How Your BMI Can Affect Your Vaccine Eligibility

Carrying extra weight on the body is generally considered negative for overall health. But in terms of getting the COVID-19 vaccine, those extra pounds might just move someone up in priority for distribution.

That's because many states have included people with a body mass index (BMI) figure higher than 30 among those who are at higher risk, and are allowing them to get the vaccine now. According to NPR, 29 states include obesity, defined as a BMI over 30, as a risk factor for severe illness when COVID-19 is contracted. In fact, behind old age, obesity is the second-greatest indicator of the likelihood for hospitalization and death from COVID-19, according to the World Obesity Foundation.

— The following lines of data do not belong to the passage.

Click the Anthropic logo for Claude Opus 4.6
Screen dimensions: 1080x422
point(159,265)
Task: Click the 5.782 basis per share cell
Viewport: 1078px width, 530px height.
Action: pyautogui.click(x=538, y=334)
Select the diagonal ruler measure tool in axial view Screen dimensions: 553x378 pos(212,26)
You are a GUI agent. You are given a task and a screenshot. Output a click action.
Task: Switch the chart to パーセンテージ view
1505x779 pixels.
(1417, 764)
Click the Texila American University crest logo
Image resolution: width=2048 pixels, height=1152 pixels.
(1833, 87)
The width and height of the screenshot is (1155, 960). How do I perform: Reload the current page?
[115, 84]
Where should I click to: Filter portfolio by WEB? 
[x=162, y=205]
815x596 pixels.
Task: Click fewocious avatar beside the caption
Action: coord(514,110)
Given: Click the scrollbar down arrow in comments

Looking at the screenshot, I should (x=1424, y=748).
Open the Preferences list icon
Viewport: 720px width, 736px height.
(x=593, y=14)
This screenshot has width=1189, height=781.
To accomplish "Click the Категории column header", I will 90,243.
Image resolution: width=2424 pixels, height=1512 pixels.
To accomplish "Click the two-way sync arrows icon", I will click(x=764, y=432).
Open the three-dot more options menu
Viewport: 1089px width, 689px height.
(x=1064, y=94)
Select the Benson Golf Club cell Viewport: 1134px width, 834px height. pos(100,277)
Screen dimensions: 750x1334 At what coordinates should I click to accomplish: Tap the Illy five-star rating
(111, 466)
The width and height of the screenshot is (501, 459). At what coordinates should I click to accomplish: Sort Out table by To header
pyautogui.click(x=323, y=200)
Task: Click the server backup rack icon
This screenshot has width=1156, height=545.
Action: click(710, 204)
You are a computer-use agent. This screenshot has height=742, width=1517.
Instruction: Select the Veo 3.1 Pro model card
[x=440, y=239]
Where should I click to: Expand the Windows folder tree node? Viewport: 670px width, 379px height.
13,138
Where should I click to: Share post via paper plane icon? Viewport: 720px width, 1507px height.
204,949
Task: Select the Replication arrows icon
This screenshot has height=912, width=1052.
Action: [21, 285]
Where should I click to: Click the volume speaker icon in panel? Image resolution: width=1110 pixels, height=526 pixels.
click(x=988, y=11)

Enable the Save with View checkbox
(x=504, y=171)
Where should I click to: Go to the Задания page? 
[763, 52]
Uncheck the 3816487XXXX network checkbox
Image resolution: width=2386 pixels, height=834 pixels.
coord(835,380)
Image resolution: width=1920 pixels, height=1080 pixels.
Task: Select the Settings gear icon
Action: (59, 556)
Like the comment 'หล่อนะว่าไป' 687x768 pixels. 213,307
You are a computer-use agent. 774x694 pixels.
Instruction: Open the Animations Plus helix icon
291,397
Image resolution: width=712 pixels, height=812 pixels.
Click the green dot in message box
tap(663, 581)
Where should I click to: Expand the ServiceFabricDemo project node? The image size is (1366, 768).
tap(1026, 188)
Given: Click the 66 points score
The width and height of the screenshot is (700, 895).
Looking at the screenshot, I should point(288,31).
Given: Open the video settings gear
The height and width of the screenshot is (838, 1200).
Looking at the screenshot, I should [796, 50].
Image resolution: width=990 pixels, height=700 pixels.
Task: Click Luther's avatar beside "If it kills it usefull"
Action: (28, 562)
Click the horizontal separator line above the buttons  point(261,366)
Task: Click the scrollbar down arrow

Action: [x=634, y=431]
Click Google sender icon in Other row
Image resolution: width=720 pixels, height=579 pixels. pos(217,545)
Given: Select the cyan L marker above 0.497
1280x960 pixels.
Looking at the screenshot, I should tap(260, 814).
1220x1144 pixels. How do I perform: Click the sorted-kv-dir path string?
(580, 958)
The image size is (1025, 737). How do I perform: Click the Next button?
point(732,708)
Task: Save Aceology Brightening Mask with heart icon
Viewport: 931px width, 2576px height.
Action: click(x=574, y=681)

BMI is a measure of the body's weight relative to height and there is an online calculator on the Centers for Disease Control website that you can use to figure yours. Manually, you can divide your weight in pounds by your height in inches, twice. Finally, multiply by 703. Anything below 18.5 is considered underweight. Between 18.5 and 24.9 is normal, 25 to 29.9 is overweight, and anything over 30 is obese.

BMI measurements are controversial, but necessary

Researchers posit that the high rate of obesity in the United States may be one reason that the virus has spread so rapidly. According to the CDC, more than 42 percent of the U.S. population in obese.

It's possible that the metabolic changes, chronic inflammation, and hormonal imbalances that often come with obesity suppress the body's immune response. We also know that other viruses like the flu use cholesterol to spread, so higher rates in the body may promote replication of the virus.

Using BMI to measure health has been controversial in recent years, since changes to the formula in the 1990s shifted many people from normal to overweight (via Bustle). It does not consider things like muscle mass, bone density, or body composition, often rendering very muscular people overweight. And it fails to assess fat distribution around the body. Abdominal fat has been linked to diseases of the kidneys, liver, and heart, while fat stored around the hips or legs does not have the same effect (via Medical News Today).

But for the COVID-19 vaccine, BMI is the best measurement available right now that can move those at higher risk to the front of the line. Check with your state's health department to see what their policy on BMI is in relation to the vaccine.